═══ Text shown ═══
A trial to offer COVID tests in Queensland pharmacies is “reckless” and will undermine the hard work of GPs in reducing community exposure, the Rural Doctors Association says.
The RDAA criticised the announcement made by Queensland’s Health Minister Stephen Miles, in mid-August, that pharmacists would be able to perform COVID tests by the end of September.
The COVID-19 testing pilot in Queensland community pharmacies was developed in response to long queues at testing centres earlier in the year.
The Pharmacy Guild of Australia said the pilot would be strictly opt-in, and aimed to test members of the community with possible symptoms when they presented at their pharmacy for medications or healthcare advice.
“The pilot aims to test patients that are already presenting to the pharmacy with symptoms they may perceive as not severe enough to see their GP or visit a dedicated testing clinic,” said a representative from the Guild’s Queensland branch.
But RDAA president Dr John Hall said pharmacies offered customers a retail shopping experience, making them inappropriate venues for testing for a highly infectious disease like COVID-19.
“The idea that testing could be carried out in the middle of a shopping complex is outrageous,” Dr Hall said.
“Federal guidance for COVID testing is that they need to stay at home and avoid contact with other people until a result is received – not swan about the shops, or check out the diet supplements on special in the chemist on their way out.
“On top of that risk, this idea completely fails to recognise the value of general practice care to the community.
“If a patient presents with respiratory symptoms or a fever it does not mean that COVID is the only possible cause – that patient could have a non-COVID, life-threatening illness.
“If they are tested at a pharmacy they’ll probably be sent home with some vitamins, herbal remedies and a cheeky box of cheap tissues, instead of the diagnosis that could save their life.
“This idea of Minister Miles’ is quite simply terrible on all fronts and we hope never to see it come to fruition – in Queensland or anywhere else.”
Queensland Health told The Medical Republic that the primary objective of the program would be to rapidly identify cases of COVID-19 in the community.
“Opportunistic testing of people with mild respiratory symptoms provides an additional layer of surveillance to Queensland Health,” a spokesperson said.
And participating pharmacists and their staff would also have to undergo mandatory training to be eligible to offer the tests in their store, including how to safely take swab collections, manage COVID-19 symptoms, isolation requirements and the safe use of PPE.
But the Pharmaceutical Society of Australia has also expressed concern over the Queensland pilot, which follows the recent introduction of another pharmacy COVID-19 testing program in South Australia.
Unlike the Queensland pilot, the testing rolled out in South Australian pharmacies was set up to capture incidental customers only by not being overtly promoted.
In addition, the program was only limited to a small number of undisclosed pharmacies across the state, with the aim to provide additional community surveillance, rather than primary testing.
═══
What you will do:
1/ According to the article on COVID-19 testing in Queensland pharmacies, what subjects must the mandatory training for participating pharmacists and their staff cover? List every one.
2/ From the article on COVID-19 testing in Queensland pharmacies, reproduce word for word the passage that begins with the words containing "Queensland Health told" and ends with "in South Australia.".
═══ Information supplied ═══
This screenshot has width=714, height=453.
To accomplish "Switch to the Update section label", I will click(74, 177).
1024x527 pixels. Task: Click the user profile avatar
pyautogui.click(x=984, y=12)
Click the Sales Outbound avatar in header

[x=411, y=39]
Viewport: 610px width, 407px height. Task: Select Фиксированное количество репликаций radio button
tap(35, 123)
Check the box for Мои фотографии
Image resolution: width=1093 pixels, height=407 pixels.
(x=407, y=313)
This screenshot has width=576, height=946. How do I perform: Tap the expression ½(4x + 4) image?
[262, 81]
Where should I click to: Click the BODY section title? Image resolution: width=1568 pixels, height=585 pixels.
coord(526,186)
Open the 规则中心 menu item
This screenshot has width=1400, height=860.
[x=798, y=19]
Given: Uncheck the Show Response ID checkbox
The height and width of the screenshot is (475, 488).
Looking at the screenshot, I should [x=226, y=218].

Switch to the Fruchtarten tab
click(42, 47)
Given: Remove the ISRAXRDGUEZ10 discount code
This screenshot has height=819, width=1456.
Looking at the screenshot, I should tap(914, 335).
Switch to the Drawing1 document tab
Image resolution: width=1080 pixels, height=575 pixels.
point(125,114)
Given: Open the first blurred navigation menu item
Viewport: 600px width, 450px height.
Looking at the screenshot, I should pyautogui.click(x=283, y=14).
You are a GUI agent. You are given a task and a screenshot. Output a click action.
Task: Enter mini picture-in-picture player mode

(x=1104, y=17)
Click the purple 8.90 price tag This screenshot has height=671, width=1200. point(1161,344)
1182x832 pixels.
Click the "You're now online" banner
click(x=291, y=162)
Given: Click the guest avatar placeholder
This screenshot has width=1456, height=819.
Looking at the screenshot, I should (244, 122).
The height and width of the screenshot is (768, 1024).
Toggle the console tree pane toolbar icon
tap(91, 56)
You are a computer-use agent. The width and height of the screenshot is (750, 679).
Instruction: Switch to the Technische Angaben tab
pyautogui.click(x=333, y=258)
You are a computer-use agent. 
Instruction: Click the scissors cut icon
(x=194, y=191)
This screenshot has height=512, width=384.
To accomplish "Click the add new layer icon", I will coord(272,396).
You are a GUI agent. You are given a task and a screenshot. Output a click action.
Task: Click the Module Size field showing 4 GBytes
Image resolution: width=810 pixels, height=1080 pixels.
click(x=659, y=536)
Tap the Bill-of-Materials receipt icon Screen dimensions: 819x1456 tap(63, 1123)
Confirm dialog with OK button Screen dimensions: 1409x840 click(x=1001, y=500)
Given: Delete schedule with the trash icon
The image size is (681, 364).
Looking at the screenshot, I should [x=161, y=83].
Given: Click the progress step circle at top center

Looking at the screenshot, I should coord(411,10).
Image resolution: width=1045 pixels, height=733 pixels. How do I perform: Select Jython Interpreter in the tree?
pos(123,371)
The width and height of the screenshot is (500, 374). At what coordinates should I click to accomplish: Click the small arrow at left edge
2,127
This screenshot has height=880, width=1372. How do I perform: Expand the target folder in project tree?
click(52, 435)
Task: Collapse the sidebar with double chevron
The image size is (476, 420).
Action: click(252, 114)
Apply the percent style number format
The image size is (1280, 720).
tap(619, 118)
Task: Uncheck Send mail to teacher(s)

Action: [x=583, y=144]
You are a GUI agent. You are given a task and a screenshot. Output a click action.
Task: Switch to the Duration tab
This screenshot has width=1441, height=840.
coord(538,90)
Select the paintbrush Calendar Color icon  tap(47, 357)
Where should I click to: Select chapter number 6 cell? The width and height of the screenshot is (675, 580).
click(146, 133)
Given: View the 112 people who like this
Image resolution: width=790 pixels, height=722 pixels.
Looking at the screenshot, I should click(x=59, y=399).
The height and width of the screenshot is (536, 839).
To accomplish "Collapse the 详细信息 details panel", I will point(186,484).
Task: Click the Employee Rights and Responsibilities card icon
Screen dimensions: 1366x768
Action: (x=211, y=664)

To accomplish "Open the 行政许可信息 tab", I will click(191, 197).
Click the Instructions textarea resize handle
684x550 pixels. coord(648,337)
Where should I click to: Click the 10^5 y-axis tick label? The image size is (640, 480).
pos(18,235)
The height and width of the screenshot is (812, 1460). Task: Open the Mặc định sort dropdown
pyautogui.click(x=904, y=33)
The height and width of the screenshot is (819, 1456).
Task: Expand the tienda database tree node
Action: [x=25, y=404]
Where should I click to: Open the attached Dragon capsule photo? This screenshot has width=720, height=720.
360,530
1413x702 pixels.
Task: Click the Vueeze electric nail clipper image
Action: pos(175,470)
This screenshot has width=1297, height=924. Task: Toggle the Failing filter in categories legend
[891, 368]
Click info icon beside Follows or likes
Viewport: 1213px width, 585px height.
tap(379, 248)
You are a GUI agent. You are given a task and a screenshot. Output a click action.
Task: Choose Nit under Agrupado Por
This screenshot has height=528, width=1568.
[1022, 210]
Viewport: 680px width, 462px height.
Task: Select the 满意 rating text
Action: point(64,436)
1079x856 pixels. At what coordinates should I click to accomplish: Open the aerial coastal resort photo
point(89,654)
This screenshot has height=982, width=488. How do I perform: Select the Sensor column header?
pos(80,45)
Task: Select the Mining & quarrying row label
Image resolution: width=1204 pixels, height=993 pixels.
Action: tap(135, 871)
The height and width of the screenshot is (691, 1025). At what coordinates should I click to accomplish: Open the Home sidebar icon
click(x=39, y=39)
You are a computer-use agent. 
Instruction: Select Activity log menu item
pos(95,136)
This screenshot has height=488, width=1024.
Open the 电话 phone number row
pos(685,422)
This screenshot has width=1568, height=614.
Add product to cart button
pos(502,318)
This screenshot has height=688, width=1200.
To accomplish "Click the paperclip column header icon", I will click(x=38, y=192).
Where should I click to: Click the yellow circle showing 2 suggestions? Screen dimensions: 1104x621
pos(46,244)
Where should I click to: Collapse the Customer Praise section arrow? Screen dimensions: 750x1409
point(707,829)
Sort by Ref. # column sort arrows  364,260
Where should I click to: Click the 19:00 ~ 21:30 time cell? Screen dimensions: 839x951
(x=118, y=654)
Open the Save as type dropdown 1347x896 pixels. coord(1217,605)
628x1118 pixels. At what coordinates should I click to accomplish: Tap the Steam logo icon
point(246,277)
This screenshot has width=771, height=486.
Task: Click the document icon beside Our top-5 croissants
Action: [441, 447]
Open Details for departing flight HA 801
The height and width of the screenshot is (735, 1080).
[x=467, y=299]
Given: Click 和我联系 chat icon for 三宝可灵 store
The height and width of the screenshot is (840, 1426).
═══
Answers to the tasks:
1/
- How to safely take swab collections
- How to manage COVID-19 symptoms
- Isolation requirements
- The safe use of PPE

2/
Queensland Health told The Medical Republic that the primary objective of the program would be to rapidly identify cases of COVID-19 in the community.
“Opportunistic testing of people with mild respiratory symptoms provides an additional layer of surveillance to Queensland Health,” a spokesperson said.
And participating pharmacists and their staff would also have to undergo mandatory training to be eligible to offer the tests in their store, including how to safely take swab collections, manage COVID-19 symptoms, isolation requirements and the safe use of PPE.
But the Pharmaceutical Society of Australia has also expressed concern over the Queensland pilot, which follows the recent introduction of another pharmacy COVID-19 testing program in South Australia.